When an I/O adapter error occurs, the PCI Host Bridge (PHB) to which the I/O adapter is coupled assumes a non-usable, or error, state. This PHB then generates a machine check which in turn invokes a machine check interrupt (MCI) handler. The MCI handler reports the error and terminates the partitions to which the PHB is assigned. This process is a “normal” solution that prevents the whole LPAR system from crashing due to an I/O adapter error.
A single PHB typically supports multiple slots each of which may be assigned to different partitions. When an I/O adapter error occurs in a slot that is supported by a PHB which also supports other slots which are assigned to different partitions, the I/O adapter error will cause the termination of the partition to which the faulty I/O adapter is assigned and will also cause the termination of other partitions to which the other slots of the PHB are assigned when the adapter that generated the error does not support extended error handling.
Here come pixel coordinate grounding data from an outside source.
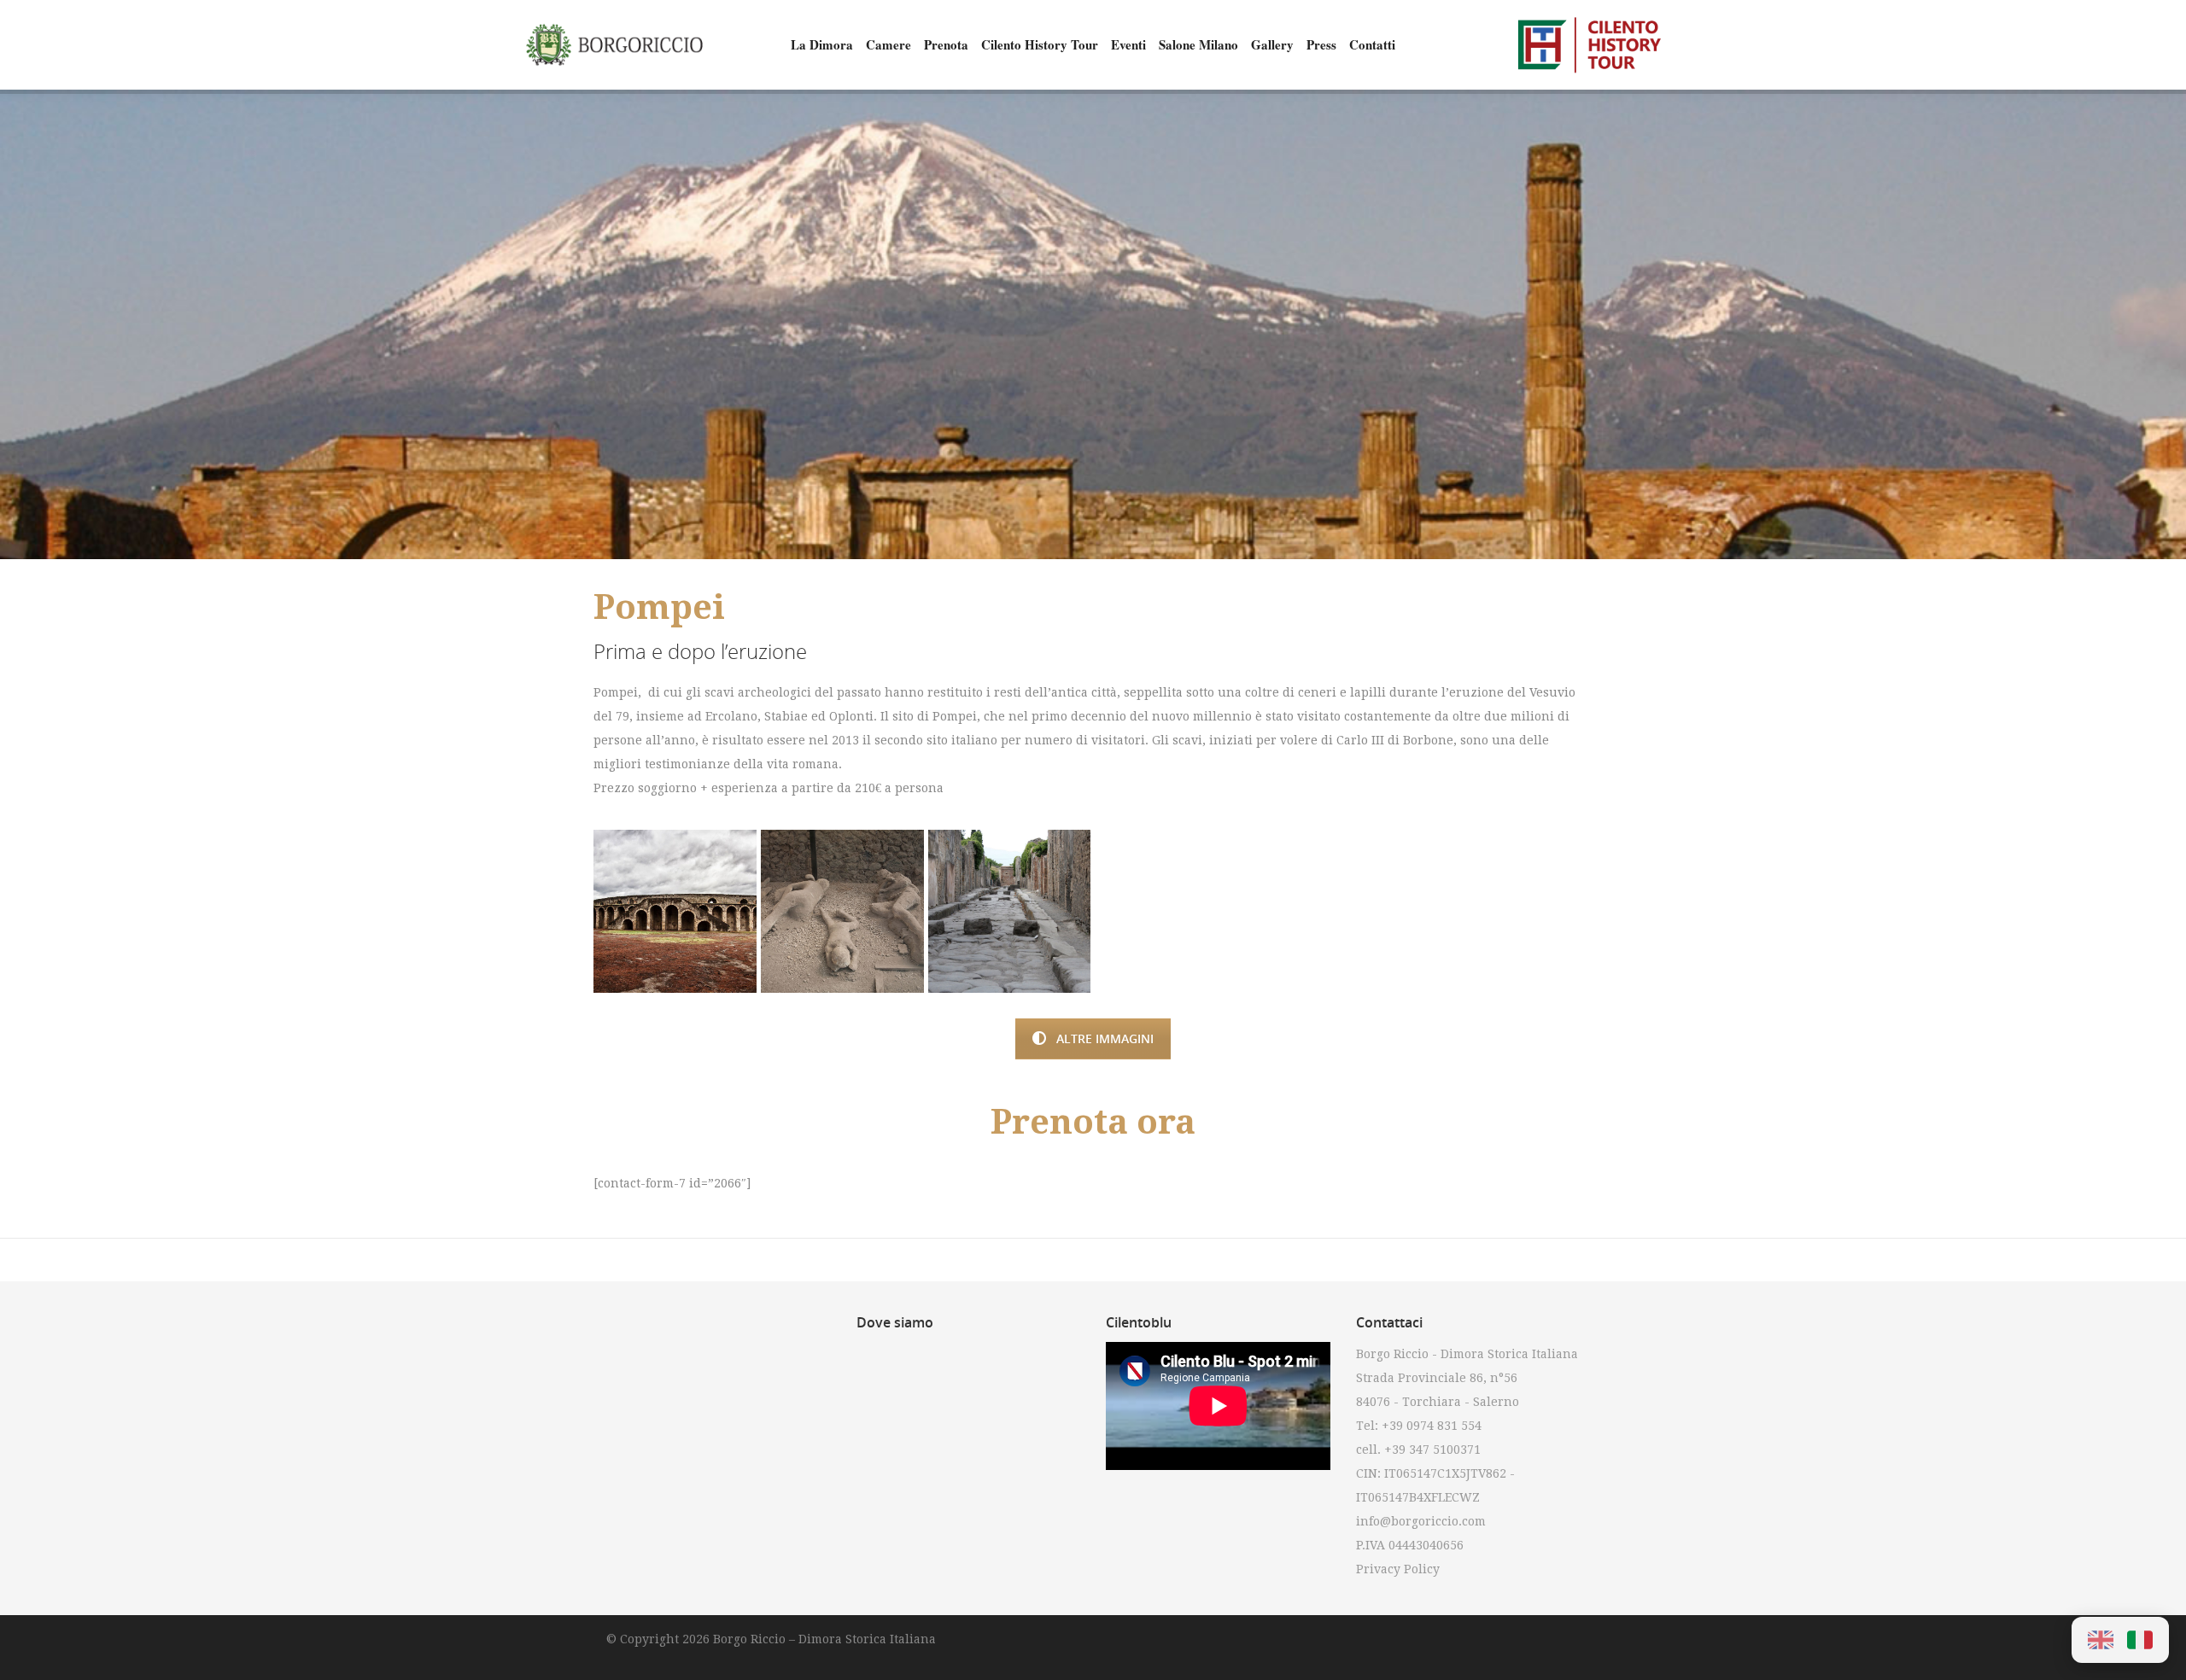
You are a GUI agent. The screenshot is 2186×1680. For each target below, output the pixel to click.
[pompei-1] (675, 911)
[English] (2100, 1640)
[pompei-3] (1009, 911)
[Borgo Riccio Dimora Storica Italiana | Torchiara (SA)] (615, 44)
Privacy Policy (1398, 1569)
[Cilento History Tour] (1588, 45)
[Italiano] (2140, 1640)
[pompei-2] (842, 911)
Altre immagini (1105, 1038)
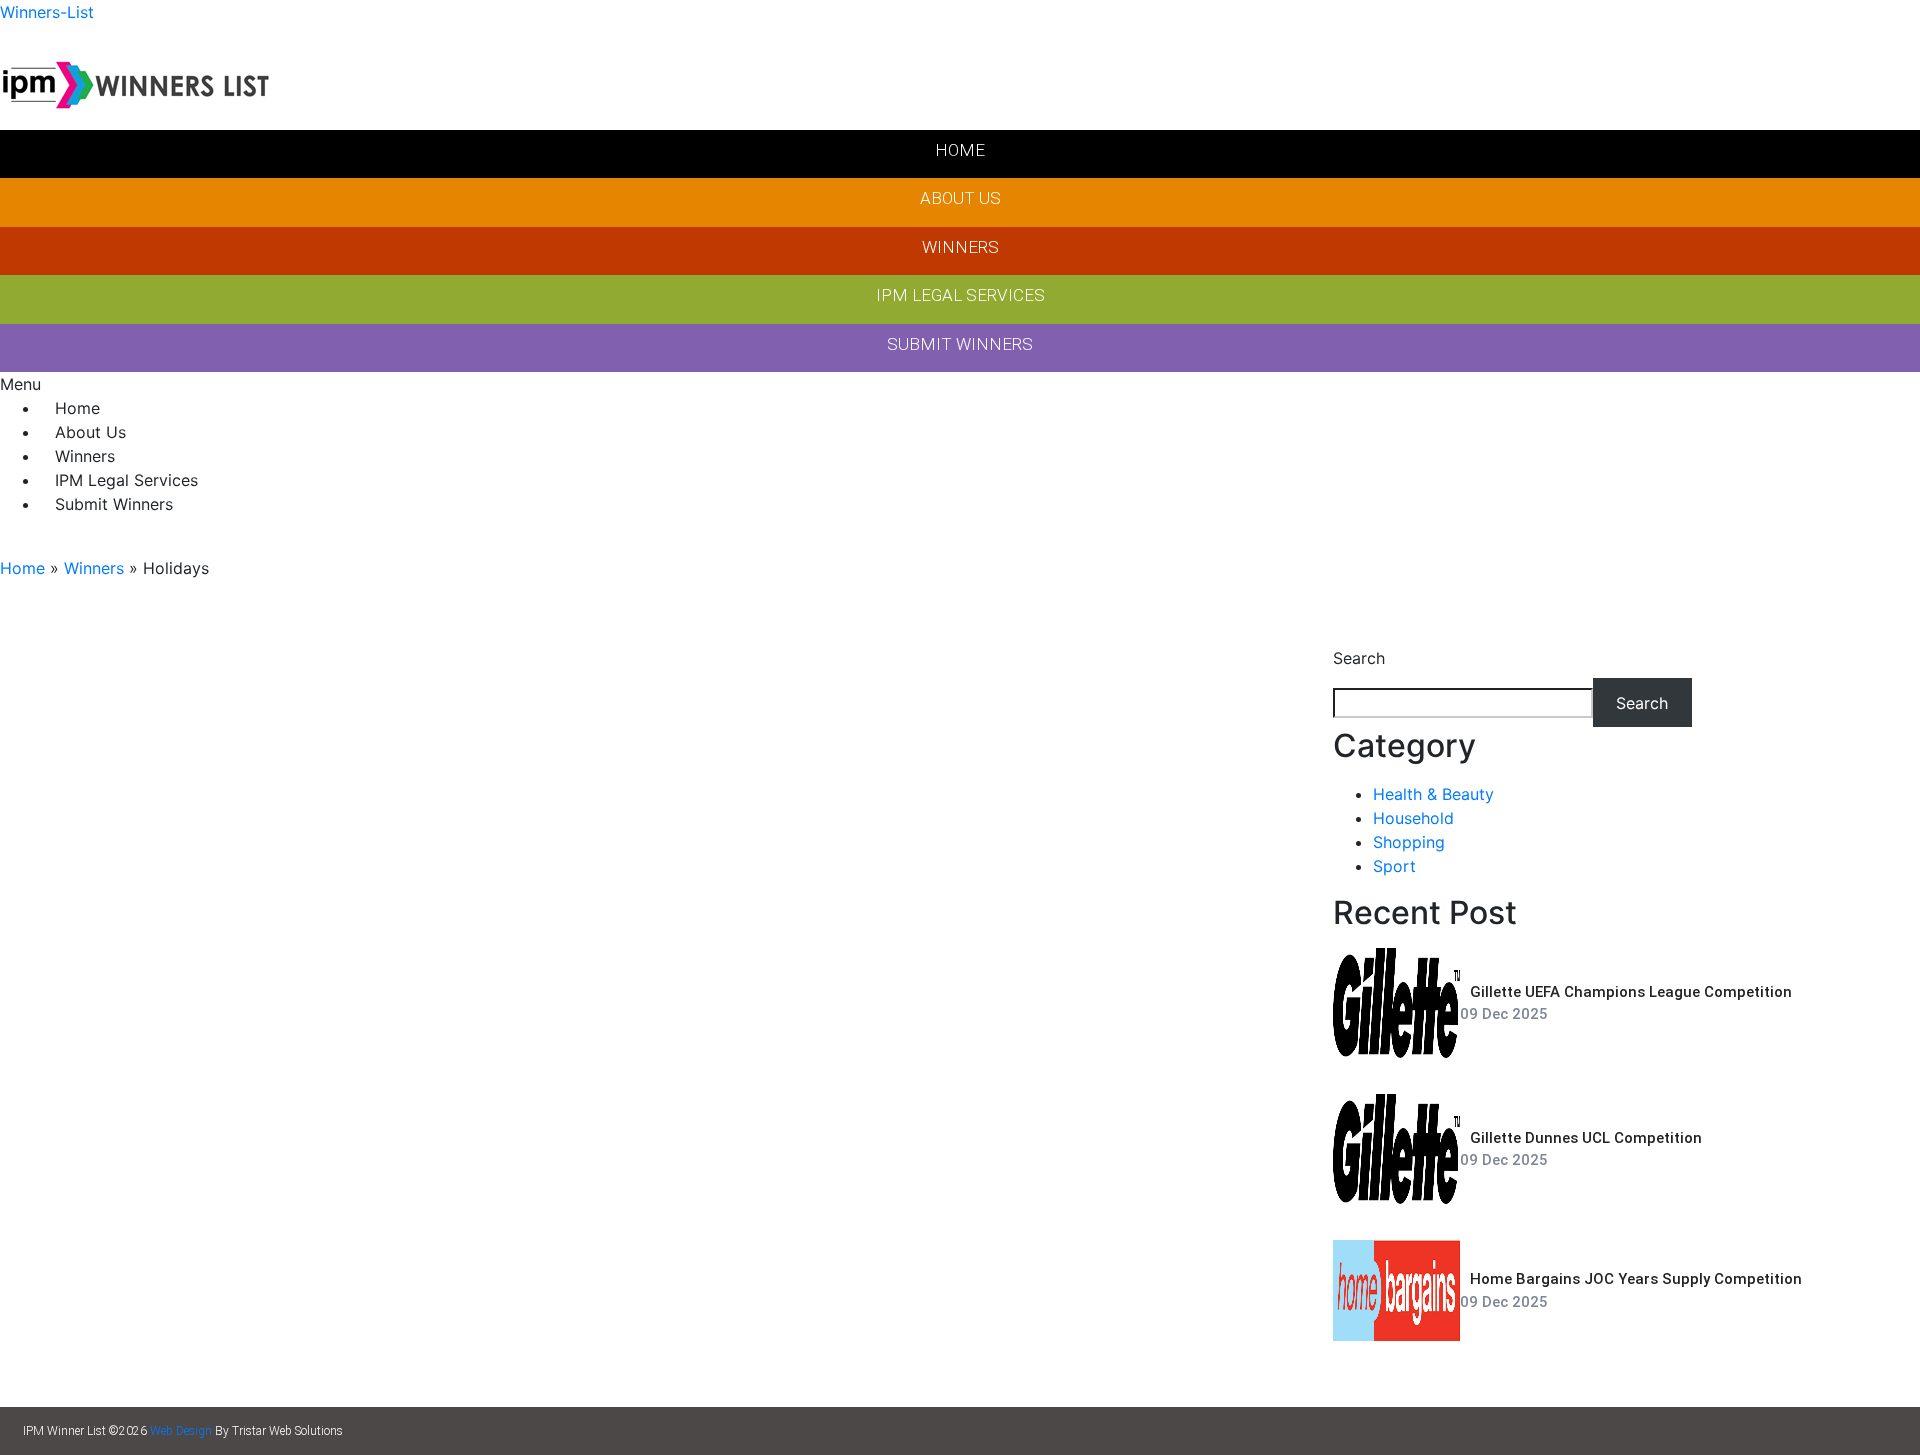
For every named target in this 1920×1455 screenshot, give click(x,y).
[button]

The problem described above occurs when the faulty adapter that has the error does not support extended error handling (EEH). When a faulty adapter does support EEH, the EEH features prevent the I/O adapter error from propagating from the slot to the PHB which supports the slot. When a faulty adapter does not support EEH, the I/O adapter error propagates, as described above, from the slot to the PHB which supports the slot.
When an error as a result of a faulty adapter that does not support EEH is allowed to propagate to the PHB, the PHB enters a “freeze” mode that causes all further accesses to any slot supported by the PHB to fail. Thus, a single error that should have affected only one partition ends up propagating across one or more other partitions which should have been independent of each other.
When an error occurs, a service call is made which indicates each field replacement unit (FRU) that must be replaced in order to clear the error. When the PHB enters the freeze mode as a result of an adapter that does not support EEH, the FRU calls out each slot, any device coupled to each slot, as well as the system planar. Thus, an FRU calls out each slot, device, and system planar even though only one I/O slot may have generated the error. Obviously, it is much more expensive to replace all of these hardware components instead of just replacing the faulty I/O adapter.
Therefore, a need exists for a method, system, and product for improving isolation of I/O errors in logical partitioned data processing systems by identifying only occupied slots that have adapters that do not support EEH.